A friend called me yesterday and asked an innocent enough question, perfectly suited for the time of year – “So how was your Christmas?” The honesty of my feelings at the moment got the best of me as I said “It sucked.” Reading that right now, I know how harsh that sounds – and how incredibly untrue for a lot of different reasons that statement is. But he got me at a vulnerable moment. Just reflecting on a few of many random things: Being kind of knocked out by a stubborn virus for close to two weeks (which resulted in having to cancel tons of get-togethers with family and friends that I had been planning for weeks during this semester break, not to mention sidelined me from celebrating Sunday Mass for two weeks and unable to fulfill some pastoral duties I felt a deep responsibility to be attentive to); missing my Grandfather (who died this past May at the obviously blessed age of 94); talking to four friends who all lost their Mother’s in the days leading up to or immediately after Christmas; a blizzard that wreaked havoc on the entire area for the whole of Christmas week (and seemed to take a lot of “Christmas Cheer” out of the air) Yeah, his phone call, mid-coughing attack, got me at a bad moment that I would say such a harsh thing, that I really regretted moments after.

Because after close to 12 years of priesthood and seeing people who’ve endured far worse and been much more grateful than I was feeling, not to mention spending my own share of Christmases with family situations that were much more precarious, I would’ve hoped that I would have been able to answer the “How was your Christmas” question with a more mature answer than “it sucked.” I mean reflecting on all the work my family did for meals; all the love and generosity I experienced from so many people I love – it would seem much healthier for me to reflect on those things than on all the things that were bringing me down.

It was with those mixed thoughts and a tad of guilt at my complaining that I went into the chapel with and started asking myself why – Why wasn’t I able to kind of just look on the brighter side of things? I think because as much as I know the true meaning of the season, it’s still easy to get sucked into the hype. That things are supposed to be perfect at Christmas. That it’s a season of joy, happiness, peace… You know, “Silent night, holy night; all is calm; all is bright.”

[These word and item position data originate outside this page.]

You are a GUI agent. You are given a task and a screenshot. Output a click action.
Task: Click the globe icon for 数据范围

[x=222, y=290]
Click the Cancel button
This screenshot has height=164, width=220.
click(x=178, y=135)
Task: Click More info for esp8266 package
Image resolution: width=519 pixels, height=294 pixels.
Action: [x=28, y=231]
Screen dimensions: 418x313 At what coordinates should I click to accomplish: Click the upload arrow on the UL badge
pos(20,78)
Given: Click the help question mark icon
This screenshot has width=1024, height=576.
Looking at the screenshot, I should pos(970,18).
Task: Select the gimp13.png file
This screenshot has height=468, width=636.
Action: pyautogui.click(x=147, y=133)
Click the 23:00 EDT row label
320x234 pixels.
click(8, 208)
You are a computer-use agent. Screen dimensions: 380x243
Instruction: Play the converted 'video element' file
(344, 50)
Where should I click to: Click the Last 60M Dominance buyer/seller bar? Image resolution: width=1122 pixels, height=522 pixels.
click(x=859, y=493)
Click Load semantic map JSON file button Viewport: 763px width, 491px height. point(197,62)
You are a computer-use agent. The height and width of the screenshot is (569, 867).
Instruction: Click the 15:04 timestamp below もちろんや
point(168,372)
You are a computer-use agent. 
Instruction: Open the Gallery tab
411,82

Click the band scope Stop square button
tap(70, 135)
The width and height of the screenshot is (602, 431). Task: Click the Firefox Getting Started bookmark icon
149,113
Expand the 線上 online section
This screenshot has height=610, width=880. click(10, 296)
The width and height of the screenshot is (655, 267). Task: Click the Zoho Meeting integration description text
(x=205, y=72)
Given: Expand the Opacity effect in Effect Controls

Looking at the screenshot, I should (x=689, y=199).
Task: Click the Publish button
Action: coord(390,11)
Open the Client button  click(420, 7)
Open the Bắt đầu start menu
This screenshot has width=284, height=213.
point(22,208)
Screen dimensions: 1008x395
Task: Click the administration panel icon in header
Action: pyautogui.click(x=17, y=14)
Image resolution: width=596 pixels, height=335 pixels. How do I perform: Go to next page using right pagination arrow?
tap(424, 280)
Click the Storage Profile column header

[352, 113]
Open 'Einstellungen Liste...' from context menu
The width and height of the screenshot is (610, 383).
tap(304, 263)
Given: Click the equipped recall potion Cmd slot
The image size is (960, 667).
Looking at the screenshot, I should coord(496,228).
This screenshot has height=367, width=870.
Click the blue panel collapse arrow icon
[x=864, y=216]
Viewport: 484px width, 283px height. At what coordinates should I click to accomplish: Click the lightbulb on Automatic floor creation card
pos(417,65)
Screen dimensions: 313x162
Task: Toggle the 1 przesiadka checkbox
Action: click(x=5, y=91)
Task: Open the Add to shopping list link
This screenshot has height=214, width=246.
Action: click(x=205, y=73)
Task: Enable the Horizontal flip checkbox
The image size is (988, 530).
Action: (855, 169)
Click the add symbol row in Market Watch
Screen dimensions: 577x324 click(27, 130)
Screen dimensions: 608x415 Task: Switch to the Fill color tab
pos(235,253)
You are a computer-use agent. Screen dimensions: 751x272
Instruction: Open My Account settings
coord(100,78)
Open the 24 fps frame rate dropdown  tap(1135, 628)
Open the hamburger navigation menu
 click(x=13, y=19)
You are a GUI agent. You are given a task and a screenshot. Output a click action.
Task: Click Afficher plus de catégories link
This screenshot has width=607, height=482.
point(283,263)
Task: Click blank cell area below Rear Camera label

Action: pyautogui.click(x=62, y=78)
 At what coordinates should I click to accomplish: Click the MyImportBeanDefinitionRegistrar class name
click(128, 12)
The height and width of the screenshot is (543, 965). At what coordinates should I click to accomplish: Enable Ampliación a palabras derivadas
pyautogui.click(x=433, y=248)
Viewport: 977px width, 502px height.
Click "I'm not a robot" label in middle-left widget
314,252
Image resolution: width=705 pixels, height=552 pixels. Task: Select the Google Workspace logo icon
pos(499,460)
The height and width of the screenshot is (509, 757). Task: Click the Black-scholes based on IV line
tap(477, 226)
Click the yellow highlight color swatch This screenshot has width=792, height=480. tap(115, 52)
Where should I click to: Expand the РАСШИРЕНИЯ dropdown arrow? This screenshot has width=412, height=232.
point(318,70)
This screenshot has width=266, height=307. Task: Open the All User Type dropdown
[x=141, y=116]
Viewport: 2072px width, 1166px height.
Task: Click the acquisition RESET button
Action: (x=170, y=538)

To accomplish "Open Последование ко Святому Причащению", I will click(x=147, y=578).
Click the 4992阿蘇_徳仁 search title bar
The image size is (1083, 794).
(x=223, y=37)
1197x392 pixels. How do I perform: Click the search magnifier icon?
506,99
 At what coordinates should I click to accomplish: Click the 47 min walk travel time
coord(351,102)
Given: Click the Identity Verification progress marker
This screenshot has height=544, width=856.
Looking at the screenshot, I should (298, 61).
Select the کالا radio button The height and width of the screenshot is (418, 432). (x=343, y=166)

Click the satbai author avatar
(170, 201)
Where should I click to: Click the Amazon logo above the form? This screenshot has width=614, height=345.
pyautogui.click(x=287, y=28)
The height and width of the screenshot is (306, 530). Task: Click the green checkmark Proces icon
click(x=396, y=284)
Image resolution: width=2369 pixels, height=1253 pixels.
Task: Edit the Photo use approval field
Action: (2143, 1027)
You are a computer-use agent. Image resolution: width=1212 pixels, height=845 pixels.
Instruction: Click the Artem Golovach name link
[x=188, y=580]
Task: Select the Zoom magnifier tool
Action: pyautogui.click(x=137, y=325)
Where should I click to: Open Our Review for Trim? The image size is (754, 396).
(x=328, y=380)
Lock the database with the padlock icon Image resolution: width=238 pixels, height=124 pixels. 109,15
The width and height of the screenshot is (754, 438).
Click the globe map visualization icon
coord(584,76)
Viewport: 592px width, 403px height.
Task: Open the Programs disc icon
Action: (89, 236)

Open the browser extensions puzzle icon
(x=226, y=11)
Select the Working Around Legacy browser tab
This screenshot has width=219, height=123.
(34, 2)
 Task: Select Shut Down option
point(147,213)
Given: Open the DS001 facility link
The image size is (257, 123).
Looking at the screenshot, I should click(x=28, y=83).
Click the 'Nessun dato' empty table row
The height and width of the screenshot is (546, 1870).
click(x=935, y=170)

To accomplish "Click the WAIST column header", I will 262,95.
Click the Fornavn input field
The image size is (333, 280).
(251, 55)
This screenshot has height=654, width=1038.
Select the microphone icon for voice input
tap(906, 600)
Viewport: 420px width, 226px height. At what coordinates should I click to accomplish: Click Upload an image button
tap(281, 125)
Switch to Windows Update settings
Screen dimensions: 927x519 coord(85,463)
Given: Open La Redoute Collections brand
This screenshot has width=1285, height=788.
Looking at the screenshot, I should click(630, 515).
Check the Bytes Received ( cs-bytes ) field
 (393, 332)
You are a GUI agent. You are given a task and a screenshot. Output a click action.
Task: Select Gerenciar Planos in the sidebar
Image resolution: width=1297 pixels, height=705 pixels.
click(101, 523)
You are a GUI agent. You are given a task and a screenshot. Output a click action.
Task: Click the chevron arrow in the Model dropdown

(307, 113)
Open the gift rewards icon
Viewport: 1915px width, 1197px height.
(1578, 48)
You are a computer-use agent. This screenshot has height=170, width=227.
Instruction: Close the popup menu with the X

But that’s not really the truth. A more accurate look at Christmas tells us that Jesus was born into this world – the real world. Things were far from calm and bright. Everything that we wish to escape from was there then. Mary was initially frightened by having a child outside of the norm (talk about understatements). Joseph, had his own share of confusion, embarrassment, perhaps even anger learning that his fiancee was pregnant. The couple’s families must have been ashamed. You know, the neighbors gossiped.

There was no room at the inn. In all likelihood, the stable was not the quaint spot that we portray in our little manger scenes, but a dark, damp, dirty cave. And if the animals were quiet, the baby wasn’t for long. Before the couple could gain their composure, they were surrounded by smelly shepherds and strange astrologers presenting, among other things, myrrh, a spice used for embalming the dead.

King Herod would lash out in rage, threatening Jesus’ life and slaughtering the children in the region, which resulted in one woman named Rachel weeping for her children; she refused to be consoled, because they were no more.

That was the scene of the first Christmas. Life with it=s unexpected turns, its unfairness, it=s even sometimes just seeming to be cruel. It was very much the same back then as it is now. With one important difference for Mary and Joseph and for me complaining at my less than perfect Christmas. A difference that is our comfort. A difference that is our hope.

That in the midst of the unexpected turns, the unfairness, and even the sometimes cruel moments B God loved the world so much that he gave his only Son …” He came down to be with us through it all and to remind us that he loves us. But it doesn’t end there… Jesus is not God’s only gift to us. We can Paraphrase those Christmas words:
God loved the world so much that he gave us life.
God loved the world so much that he has given us all that is necessary to sustain life.
God so loved the world that he has given us meaning and purpose.

None of these thoughts I’m offering are “original.” Indeed more eloquent writers, preachers have heralded these faith-realities to countless generations since God first revealed them to humanity. Yet as much as we’ve heard these things before, it’s amazing the difference between knowing and really believing them. Particularly when you do feel “down” because you’ve gotten knocked down by the somewhat crazy turns life can take.

I’m feeling somewhat better today, hoping that this stubborn virus is finally on its way out (been tricked before over the last two weeks!) – and while things have been less than ideal for me these reflections really helped me to see past some of the disappointments I’ve felt about how things have gone and truly reflect on the one constant in my life, which is the reason no Christmas can ever “suck.” That love that God has for me. And for you… May our 2011’s be brightened with a constant awareness of that love and multiplied in our sharing it. HAPPY NEW YEAR!